Original version of This story Appears in Quanta Magazine.
Large language models are so big that they work well. The latest models from Openai, Meta and Deepseek use hundreds of billions of “parameters.” This is an adjustable knob that determines the connection between the data and is adjusted during the training process. With more parameters, the model is more powerful and accurate as it allows better identification of patterns and connections.
But this power costs a lot. Training a model with hundreds of billions of parameters requires enormous computational resources. For example, Google reportedly spent training the Gemini 1.0 Ultra model $191 million. Large language models (LLMS) require considerable computing power each time they respond to a request. This makes it an infamous energy pig. A single query to chatgpt Consumption about 10 times According to the Electric Power Research Institute, there is as much energy as a single Google search.
In response, some researchers are now thinking small ideas. IBM, Google, Microsoft, and Openai have released all recently released small language models (SLMs) that use billions of parameters, which are just a small portion of LLM counterparts.
Small models are not used as such general tools unless they are large.

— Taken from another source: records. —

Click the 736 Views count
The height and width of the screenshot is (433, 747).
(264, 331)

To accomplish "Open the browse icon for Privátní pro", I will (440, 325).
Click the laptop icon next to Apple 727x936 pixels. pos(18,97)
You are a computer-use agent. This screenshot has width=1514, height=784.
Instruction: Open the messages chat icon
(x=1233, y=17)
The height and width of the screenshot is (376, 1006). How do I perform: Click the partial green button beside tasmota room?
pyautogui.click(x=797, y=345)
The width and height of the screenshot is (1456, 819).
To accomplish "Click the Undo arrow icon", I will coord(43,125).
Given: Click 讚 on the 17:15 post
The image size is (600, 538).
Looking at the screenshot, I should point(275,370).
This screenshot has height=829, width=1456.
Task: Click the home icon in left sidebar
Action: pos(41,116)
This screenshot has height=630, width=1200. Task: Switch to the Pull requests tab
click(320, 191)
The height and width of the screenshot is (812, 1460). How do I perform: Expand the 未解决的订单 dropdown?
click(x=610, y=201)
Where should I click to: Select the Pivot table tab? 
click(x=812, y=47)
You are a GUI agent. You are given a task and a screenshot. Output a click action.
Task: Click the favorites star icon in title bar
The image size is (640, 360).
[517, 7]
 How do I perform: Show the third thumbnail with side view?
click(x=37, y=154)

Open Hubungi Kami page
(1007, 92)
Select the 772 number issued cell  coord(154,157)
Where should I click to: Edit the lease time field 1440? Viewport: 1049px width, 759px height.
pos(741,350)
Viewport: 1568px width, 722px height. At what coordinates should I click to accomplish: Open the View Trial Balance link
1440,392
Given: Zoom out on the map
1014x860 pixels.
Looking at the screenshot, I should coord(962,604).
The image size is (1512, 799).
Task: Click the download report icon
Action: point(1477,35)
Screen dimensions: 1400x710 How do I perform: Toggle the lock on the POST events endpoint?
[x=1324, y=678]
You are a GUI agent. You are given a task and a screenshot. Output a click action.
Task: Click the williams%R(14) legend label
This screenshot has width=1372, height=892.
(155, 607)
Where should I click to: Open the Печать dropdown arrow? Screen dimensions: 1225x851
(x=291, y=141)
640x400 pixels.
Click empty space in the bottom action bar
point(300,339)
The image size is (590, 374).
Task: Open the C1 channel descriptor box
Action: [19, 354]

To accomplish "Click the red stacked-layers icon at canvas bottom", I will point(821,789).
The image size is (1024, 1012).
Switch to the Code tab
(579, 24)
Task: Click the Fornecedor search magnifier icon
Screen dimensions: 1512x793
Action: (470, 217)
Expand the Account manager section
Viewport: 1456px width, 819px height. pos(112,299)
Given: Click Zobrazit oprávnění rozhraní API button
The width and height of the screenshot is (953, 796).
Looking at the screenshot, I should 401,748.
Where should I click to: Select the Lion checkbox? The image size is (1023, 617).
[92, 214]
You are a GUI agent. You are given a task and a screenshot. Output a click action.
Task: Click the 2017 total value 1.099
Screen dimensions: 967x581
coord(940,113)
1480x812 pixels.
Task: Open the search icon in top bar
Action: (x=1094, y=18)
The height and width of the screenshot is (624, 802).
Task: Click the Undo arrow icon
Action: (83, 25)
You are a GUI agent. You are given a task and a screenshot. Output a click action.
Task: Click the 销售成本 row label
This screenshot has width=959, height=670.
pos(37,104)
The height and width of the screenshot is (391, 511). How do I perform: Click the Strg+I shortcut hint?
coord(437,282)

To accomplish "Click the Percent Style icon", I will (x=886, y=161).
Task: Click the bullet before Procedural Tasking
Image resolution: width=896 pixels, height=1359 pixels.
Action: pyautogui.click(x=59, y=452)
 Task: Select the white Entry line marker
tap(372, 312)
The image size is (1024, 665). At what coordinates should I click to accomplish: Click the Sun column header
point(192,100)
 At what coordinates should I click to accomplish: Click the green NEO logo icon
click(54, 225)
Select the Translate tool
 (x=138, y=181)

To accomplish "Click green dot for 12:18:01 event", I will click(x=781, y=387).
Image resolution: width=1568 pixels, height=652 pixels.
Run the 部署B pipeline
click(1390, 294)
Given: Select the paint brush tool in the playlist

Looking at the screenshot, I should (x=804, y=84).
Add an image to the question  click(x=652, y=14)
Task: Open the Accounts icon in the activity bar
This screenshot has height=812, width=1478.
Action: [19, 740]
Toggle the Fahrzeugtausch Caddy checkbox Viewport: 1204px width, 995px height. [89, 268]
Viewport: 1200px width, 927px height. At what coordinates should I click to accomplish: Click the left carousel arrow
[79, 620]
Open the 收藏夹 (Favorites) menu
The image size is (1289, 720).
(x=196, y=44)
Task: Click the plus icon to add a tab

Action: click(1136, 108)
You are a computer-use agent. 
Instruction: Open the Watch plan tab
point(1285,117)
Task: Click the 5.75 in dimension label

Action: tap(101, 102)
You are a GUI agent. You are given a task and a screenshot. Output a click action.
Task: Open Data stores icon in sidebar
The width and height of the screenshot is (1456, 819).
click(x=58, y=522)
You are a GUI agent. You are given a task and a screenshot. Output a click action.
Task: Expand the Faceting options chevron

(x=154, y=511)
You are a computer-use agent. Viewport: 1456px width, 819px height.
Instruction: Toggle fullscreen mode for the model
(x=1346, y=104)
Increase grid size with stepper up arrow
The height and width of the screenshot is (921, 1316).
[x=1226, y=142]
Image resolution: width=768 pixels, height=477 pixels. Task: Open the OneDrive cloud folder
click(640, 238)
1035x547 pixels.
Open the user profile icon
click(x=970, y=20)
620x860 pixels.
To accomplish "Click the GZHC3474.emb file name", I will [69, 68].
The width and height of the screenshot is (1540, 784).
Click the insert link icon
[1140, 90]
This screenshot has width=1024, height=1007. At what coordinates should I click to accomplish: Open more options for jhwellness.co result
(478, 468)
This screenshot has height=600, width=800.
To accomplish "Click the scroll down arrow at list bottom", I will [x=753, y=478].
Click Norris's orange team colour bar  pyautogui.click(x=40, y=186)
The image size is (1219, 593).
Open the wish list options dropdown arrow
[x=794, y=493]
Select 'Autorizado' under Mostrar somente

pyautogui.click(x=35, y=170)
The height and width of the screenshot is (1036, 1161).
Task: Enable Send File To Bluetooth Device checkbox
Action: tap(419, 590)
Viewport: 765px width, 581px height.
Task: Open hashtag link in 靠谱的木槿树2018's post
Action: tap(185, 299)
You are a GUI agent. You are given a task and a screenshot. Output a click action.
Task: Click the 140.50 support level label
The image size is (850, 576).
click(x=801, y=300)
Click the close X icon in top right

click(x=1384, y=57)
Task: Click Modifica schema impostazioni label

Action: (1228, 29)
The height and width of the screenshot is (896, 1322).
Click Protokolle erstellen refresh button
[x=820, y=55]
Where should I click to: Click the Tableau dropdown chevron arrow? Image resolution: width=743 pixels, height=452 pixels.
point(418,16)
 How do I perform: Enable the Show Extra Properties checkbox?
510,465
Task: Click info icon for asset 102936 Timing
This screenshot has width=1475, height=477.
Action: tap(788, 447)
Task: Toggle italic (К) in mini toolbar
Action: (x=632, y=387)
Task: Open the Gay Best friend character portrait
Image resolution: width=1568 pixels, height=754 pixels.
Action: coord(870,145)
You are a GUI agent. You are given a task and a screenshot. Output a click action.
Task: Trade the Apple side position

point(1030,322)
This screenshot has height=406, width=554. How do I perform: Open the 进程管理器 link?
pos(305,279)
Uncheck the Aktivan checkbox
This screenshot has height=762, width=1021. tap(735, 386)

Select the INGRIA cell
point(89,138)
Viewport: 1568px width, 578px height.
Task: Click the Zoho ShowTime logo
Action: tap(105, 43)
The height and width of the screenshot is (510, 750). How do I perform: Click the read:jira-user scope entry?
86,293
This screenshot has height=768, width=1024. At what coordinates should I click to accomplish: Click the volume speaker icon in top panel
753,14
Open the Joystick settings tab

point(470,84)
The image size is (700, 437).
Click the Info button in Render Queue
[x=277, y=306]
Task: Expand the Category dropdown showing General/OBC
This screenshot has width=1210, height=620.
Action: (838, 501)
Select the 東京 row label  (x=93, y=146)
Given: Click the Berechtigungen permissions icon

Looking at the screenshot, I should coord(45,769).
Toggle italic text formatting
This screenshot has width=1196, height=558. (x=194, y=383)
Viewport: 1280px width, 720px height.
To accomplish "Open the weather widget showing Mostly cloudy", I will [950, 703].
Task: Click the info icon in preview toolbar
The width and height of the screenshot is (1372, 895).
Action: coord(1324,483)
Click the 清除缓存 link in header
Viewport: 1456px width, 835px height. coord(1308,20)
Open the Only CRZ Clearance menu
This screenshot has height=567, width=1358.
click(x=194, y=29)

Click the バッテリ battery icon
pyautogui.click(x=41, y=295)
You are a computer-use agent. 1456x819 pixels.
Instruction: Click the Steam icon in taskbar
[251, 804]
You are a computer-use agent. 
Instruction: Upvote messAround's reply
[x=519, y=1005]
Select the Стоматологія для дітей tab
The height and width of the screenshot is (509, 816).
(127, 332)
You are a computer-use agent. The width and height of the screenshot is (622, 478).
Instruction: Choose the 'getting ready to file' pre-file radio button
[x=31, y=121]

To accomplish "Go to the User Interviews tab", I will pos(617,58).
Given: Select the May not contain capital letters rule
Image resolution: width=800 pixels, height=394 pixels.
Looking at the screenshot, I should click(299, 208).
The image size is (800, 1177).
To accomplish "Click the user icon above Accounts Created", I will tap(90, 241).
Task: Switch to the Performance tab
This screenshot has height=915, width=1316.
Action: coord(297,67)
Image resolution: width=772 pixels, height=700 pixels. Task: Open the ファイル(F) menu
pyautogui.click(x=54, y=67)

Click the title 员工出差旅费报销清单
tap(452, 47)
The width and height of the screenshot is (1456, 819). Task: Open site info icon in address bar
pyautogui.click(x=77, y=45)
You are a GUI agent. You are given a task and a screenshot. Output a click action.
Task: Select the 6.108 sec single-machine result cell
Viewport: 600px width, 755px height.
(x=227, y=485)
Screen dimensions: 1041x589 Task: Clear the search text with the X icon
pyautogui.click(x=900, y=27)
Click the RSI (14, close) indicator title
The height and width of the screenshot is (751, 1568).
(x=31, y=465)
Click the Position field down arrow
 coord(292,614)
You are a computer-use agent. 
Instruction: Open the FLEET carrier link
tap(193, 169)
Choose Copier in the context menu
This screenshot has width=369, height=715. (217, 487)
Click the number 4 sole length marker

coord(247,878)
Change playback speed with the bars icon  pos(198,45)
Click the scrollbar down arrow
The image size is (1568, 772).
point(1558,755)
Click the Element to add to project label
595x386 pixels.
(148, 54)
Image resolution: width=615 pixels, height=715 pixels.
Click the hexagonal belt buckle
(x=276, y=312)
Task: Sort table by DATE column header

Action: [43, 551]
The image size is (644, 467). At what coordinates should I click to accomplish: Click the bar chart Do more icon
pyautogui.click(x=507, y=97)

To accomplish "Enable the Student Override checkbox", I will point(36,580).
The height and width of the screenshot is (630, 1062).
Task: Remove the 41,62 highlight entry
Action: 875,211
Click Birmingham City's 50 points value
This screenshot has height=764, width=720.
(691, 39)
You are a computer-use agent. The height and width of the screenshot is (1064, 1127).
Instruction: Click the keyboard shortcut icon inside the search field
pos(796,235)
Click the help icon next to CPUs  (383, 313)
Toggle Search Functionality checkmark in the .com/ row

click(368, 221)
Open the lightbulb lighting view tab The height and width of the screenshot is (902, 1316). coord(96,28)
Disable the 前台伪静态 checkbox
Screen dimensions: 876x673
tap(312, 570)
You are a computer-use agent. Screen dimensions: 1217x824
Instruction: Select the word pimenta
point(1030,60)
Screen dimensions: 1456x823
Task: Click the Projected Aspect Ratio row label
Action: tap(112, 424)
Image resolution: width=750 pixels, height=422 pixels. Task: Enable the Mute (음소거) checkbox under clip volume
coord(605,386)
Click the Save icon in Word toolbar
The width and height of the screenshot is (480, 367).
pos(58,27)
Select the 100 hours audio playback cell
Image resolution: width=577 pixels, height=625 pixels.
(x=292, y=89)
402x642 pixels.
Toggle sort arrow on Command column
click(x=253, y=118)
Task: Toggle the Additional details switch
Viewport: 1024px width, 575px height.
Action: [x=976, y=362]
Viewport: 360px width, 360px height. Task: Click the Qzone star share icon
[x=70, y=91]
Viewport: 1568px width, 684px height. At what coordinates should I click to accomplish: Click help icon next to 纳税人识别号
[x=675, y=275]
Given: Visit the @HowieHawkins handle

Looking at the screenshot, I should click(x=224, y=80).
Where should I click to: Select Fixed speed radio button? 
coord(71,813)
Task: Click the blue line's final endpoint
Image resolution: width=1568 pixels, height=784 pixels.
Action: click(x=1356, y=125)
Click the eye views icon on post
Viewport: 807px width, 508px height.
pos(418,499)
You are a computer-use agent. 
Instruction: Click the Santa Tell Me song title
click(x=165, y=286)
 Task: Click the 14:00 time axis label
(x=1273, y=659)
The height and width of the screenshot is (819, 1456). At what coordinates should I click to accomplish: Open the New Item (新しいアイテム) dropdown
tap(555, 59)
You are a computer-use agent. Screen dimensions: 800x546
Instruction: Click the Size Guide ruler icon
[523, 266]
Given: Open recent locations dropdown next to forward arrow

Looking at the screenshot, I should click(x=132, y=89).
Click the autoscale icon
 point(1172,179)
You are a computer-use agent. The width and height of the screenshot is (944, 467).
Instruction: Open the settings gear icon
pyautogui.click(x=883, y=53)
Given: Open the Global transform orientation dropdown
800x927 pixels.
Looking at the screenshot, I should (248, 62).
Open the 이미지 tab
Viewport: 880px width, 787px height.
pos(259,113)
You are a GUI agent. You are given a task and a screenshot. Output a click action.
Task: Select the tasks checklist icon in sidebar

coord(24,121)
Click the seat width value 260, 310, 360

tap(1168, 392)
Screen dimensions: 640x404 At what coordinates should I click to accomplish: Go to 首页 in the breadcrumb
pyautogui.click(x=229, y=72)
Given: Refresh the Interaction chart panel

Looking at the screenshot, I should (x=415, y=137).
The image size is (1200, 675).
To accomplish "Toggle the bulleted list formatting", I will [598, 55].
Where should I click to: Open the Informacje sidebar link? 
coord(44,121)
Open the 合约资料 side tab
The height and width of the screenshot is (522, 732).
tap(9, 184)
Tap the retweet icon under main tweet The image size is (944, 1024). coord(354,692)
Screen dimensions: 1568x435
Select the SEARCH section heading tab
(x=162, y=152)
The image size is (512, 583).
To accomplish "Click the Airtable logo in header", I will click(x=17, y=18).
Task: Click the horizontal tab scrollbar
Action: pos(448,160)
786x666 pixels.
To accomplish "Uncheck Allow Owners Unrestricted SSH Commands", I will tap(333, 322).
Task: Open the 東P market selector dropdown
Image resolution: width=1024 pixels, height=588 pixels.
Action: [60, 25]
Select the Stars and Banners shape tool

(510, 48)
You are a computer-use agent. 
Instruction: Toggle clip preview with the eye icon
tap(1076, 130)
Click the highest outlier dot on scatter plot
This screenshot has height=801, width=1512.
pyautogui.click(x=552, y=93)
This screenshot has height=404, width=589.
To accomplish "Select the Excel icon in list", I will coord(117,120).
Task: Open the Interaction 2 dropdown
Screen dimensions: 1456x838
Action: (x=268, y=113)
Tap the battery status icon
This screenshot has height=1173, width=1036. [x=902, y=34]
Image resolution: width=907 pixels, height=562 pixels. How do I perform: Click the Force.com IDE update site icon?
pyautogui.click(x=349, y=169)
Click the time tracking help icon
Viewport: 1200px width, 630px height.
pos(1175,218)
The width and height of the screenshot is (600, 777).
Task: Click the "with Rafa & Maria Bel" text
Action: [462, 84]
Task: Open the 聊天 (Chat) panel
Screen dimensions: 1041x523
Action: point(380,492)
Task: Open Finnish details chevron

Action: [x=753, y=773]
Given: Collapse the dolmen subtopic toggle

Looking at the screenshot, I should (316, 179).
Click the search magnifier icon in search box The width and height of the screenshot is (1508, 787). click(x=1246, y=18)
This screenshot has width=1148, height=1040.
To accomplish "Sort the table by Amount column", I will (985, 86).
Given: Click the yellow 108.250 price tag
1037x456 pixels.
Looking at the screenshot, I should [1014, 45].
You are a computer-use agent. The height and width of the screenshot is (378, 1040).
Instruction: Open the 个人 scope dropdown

But it excels at certain, narrowly defined tasks, such as summarizing conversations, answering patient questions as healthcare chatbots, and collecting data on smart devices. “For many tasks, the 8 billion parameter model is actually pretty good.” Zico Koltera computer scientist at Carnegie Mellon University. It can also run on a laptop or mobile phone instead of a huge data center. (There is no consensus on the exact definition of “Small,” but all new models make the most of around 10 billion parameters.)
To optimize the training process for these small models, researchers use several tricks. Large models often rub raw training data from the Internet. This data can be organized, messy and difficult to process. However, these large models can generate high quality datasets that can be used to train small models. This approach, known as knowledge distillation, is obtained to effectively pass the training, as is the way students give teachers. “reason [SLMs] When this small model is in very good condition, such small data is that we use high quality data instead of clutter,” Colter said.
Researchers also explored ways to create small models by starting with larger models and then trimming them. One method known as pruning involves removing unnecessary or inefficient parts Neural Networks– A vast web of connected data points underlying a large model.
Pruning was inspired by the real neural networks that are the human brain. This gains efficiency by carving out connections between synapses as humans. Today’s pruning approach goes back to tracing Paper from 1989 Now in the meta, computer scientist Yann Lecun claimed that it could be removed without sacrificing up to 90% of the parameters of a trained neural network. He called this method “optimal brain damage.” Pruning helps researchers fine-tune small language models for a specific task or environment.
For researchers interested in how language models do, small models offer an inexpensive way to test new ideas. Additionally, the inference may be more transparent as it has fewer parameters than large models. “If you want to create a new model, you need to try things out,” he said. Leshem Choshenresearch scientist at MIT-IBM Watson AI Lab. “The small model allows researchers to experiment with lower stakes.”
Large and expensive models with ever-increasing parameters include generalized chatbots, image generators, and Drug discovery. However, for many users, small target models work the same way, but it makes it easier for researchers to train and build. “These efficient models save money, time and calculations,” Choshen said.
Original Story Reprinted with permission from Quanta Magazine, Edited independent publications of Simons Foundation Its mission is to enhance public understanding of science by covering research and development and trends in mathematics and physical sciences and life sciences.